*WORK INSTRUCTIONS*
In the listing below, identify each line with the word "correo" and return those lines.

*EXCERPTED RECORDS*
__________
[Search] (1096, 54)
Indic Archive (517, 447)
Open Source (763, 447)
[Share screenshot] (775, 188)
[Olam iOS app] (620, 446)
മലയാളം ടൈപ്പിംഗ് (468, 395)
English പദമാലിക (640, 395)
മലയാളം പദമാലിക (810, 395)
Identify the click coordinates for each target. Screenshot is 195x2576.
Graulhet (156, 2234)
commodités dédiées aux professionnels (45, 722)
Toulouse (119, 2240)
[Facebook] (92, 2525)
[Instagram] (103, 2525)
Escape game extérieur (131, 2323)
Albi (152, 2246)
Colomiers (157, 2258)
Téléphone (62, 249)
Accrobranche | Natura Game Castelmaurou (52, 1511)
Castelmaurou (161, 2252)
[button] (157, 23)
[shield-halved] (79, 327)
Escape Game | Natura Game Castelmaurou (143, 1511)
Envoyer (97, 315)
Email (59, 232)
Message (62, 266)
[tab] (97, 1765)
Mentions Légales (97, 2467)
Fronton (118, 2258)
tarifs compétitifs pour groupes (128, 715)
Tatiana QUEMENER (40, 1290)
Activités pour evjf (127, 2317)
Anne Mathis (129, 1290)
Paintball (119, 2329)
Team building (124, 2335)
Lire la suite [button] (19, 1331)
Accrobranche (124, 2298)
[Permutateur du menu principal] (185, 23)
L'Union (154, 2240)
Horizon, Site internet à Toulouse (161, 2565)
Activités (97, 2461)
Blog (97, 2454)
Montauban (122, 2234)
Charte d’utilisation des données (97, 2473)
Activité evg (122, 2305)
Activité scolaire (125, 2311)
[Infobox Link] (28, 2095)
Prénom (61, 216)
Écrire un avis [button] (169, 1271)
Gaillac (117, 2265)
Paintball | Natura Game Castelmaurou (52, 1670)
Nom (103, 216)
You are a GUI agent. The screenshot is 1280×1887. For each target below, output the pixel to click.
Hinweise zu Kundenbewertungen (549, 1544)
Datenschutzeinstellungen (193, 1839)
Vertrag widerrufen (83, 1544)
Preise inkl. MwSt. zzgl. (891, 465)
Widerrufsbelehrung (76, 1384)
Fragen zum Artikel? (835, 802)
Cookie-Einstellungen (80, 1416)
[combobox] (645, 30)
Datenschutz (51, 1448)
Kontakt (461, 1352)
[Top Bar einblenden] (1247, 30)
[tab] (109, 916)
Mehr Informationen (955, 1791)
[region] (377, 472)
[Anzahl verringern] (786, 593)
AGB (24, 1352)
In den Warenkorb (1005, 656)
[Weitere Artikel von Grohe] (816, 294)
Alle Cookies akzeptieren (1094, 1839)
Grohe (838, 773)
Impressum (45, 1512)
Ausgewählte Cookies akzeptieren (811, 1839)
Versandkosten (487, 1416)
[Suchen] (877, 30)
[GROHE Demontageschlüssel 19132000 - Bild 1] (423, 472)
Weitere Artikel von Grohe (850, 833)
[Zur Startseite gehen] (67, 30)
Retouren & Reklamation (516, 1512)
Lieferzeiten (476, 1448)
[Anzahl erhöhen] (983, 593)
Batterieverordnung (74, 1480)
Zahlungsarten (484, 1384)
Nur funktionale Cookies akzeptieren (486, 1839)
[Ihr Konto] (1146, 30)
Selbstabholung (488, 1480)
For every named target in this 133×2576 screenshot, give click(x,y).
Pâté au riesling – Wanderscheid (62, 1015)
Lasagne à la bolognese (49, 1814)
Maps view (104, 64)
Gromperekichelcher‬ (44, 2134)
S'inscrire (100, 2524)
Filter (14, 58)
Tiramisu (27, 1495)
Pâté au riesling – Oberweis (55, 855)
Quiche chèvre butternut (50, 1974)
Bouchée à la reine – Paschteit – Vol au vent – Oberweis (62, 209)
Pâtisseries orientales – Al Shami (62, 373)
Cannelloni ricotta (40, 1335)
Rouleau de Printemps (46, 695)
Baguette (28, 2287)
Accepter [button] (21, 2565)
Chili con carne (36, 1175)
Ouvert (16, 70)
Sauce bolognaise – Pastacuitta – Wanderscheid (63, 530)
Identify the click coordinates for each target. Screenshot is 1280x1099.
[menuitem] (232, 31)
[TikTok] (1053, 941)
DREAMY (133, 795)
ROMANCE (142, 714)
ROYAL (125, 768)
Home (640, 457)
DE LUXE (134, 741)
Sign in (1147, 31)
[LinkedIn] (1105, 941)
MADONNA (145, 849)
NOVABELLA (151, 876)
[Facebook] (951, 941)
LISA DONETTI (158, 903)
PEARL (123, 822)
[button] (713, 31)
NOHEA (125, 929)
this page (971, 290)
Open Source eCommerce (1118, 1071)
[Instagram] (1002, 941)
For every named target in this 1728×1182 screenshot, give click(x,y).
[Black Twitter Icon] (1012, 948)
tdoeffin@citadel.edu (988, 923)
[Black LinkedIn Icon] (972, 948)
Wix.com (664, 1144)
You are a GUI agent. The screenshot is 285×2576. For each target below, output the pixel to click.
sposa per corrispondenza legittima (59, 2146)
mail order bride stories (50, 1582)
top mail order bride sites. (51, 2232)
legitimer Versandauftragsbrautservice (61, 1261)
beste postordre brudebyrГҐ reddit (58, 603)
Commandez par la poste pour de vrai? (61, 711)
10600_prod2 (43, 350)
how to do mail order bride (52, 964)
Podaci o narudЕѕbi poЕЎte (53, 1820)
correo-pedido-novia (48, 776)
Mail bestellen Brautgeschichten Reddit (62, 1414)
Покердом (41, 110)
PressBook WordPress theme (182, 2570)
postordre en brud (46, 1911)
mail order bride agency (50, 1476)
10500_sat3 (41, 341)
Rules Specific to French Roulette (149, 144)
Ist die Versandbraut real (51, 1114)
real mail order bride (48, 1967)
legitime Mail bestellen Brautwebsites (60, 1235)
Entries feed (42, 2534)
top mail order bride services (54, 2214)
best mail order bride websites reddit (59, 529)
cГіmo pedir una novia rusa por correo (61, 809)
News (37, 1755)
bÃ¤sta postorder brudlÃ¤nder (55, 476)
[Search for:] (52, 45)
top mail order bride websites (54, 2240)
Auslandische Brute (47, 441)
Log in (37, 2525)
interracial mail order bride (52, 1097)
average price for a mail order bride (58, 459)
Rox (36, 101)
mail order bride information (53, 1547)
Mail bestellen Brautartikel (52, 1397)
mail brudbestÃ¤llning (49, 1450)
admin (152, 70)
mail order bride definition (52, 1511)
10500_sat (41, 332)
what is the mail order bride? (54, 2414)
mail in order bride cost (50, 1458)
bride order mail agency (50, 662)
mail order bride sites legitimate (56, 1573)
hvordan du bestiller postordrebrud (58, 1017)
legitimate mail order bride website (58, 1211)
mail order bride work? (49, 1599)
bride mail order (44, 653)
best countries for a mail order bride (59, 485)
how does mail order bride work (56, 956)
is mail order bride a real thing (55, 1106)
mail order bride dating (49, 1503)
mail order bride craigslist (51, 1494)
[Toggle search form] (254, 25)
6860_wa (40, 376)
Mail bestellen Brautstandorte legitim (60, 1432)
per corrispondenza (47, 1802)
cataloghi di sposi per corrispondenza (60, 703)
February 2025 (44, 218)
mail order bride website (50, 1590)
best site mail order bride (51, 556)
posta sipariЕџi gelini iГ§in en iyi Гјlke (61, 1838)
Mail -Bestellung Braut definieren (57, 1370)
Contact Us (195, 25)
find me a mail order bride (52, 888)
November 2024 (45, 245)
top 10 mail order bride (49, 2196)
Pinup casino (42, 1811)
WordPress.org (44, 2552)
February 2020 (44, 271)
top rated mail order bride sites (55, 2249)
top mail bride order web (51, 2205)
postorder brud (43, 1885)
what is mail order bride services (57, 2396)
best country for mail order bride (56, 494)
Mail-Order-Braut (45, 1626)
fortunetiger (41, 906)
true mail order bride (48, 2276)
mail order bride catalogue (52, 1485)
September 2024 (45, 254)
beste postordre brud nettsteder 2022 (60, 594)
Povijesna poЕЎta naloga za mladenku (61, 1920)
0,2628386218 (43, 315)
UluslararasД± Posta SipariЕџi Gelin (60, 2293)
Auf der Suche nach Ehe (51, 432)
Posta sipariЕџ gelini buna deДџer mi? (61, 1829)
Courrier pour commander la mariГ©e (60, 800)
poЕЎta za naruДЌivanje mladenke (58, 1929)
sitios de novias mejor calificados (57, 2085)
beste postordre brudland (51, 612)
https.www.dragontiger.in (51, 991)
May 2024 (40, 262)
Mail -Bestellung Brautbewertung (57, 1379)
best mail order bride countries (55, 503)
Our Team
__________
*TASK RESPONSE*
correo-pedido-novia (48, 776)
cГіmo pedir una novia rusa por correo (61, 809)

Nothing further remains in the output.